Alors que le manque de soutien social est reconnu comme un facteur de risque de la dépression postpartum paternelle, celui-ci est davantage étudié du point de vue des femmes enceintes/mères. A notre connaissance, une seule intervention a été conduite avec pour objectif de prévenir la dépression postpartum paternelle via un programme éducationnel et visant à renforcer le soutien social pendant la grossesse. Cette intervention se montrait positive vis-à-vis de la dépression postpartum paternelle [149].

Par ailleurs, si les pères sont censés pouvoir participer aux séances de préparation à la naissance et à la parentalité, ils sont peu nombreux à le faire [150], du fait de l’inadéquation

de ces séances par rapport à leurs besoins [151], ainsi que du manque d’arrangements pratiques leur étant alloués pour pouvoir assister aux séances.

1.2.4 Soutien social pendant la grossesse et dépression postpartum parentale conjointe

Lorsque les deux parents souffrent de dépression postpartum, les conséquences négatives de la dépression postpartum vis-à-vis du développement de l’enfant sont accrues [111,113]. Quand un des deux parents est déprimé, l’autre peut compenser les difficultés du parent pour limiter les conséquences de la dépression sur le fonctionnement de la famille et le bien-être de l’enfant. Ceci n’est pas possible si les deux parents sont déprimés [152]. Il est donc important de prévenir la dépression postpartum parentale conjointe.
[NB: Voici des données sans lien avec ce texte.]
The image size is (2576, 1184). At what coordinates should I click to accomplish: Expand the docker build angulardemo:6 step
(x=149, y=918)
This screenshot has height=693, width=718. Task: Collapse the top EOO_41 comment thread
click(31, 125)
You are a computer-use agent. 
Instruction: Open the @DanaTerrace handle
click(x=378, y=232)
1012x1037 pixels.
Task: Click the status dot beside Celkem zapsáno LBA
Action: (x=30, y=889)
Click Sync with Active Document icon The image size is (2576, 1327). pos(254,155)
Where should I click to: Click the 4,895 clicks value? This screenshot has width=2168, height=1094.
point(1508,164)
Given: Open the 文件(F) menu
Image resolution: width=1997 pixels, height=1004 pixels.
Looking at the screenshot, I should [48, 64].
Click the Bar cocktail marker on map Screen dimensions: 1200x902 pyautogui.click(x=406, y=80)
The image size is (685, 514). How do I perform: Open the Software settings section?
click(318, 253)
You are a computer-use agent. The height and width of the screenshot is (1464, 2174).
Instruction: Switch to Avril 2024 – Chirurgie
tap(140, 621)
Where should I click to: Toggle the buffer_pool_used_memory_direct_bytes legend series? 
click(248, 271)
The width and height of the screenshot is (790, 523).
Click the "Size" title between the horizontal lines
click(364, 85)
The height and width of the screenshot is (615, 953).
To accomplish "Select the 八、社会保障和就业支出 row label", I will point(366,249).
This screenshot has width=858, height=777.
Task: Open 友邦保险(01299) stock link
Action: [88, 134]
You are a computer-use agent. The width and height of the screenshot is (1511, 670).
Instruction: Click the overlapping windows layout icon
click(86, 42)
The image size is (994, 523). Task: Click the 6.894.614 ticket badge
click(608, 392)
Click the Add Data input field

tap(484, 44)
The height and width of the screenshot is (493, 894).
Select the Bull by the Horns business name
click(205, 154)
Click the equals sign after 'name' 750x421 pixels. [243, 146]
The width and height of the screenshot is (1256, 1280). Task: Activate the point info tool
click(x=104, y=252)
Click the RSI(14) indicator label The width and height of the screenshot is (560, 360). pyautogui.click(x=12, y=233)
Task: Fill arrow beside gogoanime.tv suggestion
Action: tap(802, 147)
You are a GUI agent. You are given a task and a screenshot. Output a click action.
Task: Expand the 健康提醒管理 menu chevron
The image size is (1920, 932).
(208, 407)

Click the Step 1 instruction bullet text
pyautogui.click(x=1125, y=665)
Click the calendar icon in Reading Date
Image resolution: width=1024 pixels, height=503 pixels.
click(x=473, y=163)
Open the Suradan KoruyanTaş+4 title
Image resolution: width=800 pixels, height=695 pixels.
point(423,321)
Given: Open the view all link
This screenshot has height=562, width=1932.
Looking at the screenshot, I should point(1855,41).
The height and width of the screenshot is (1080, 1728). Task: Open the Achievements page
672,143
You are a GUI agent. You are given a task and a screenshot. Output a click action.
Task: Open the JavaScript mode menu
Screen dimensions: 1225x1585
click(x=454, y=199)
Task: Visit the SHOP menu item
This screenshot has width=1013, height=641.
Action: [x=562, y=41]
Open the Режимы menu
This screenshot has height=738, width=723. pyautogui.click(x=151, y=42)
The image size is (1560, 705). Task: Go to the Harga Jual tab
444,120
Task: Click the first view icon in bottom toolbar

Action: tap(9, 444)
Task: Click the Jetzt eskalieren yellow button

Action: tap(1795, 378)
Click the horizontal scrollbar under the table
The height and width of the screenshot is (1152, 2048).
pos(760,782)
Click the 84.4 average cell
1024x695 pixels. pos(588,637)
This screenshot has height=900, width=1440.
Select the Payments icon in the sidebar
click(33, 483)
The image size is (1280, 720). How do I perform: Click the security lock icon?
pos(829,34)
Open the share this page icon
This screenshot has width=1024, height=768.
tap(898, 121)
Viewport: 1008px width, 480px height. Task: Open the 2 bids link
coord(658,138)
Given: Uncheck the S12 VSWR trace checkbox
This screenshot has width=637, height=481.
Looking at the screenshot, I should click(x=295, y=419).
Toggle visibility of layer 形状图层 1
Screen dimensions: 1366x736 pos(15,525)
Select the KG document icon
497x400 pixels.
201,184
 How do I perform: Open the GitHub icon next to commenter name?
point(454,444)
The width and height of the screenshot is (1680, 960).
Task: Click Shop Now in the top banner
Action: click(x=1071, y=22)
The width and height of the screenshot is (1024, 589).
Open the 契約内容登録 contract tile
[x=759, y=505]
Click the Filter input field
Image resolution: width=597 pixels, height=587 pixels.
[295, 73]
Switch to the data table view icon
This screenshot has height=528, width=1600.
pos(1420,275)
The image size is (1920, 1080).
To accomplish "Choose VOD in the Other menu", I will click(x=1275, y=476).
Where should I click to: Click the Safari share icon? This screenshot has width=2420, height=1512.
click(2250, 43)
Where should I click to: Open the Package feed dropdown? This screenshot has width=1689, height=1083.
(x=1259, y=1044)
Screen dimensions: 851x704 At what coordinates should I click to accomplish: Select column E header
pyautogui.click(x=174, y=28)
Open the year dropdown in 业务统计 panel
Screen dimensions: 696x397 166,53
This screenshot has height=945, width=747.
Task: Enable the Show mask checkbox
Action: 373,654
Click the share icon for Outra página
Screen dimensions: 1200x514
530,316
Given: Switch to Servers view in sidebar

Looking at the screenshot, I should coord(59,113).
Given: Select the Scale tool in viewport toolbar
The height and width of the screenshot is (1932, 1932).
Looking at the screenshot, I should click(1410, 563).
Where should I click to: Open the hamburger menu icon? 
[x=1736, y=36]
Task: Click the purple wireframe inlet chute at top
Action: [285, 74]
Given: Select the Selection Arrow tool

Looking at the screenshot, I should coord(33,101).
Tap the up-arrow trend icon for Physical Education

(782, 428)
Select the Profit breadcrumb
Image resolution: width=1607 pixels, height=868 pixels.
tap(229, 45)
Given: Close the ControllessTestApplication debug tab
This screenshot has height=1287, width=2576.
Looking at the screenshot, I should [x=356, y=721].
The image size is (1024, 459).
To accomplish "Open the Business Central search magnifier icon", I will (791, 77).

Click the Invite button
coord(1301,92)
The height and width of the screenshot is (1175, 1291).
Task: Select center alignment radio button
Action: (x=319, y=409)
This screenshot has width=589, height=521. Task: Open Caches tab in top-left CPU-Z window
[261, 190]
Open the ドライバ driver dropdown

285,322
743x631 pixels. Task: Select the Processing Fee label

A notre connaissance, une seule étude [76] a quantifié l’association entre le soutien social pen-dant la grossesse et la dépression postpartum conjointe. Les auteurs trouvaient qu’une position socioéconomique défavorisée (évaluée par de faibles revenus) et la dépression postpartum mater-nelle étaient les facteurs de risque principaux de la dépression postpartum parentale conjointe. Au contraire, un niveau de soutien social suffisant apparaissait comme un facteur protecteur. Deux études rapportaient une association entre une mauvaise relation au sein du couple et à la fois la dépression postpartum maternelle et paternelle. Cependant, l’association entre les rela-tions au sein du couple et la dépression postpartum parentale conjointe n’avait pas été estimée [153,154].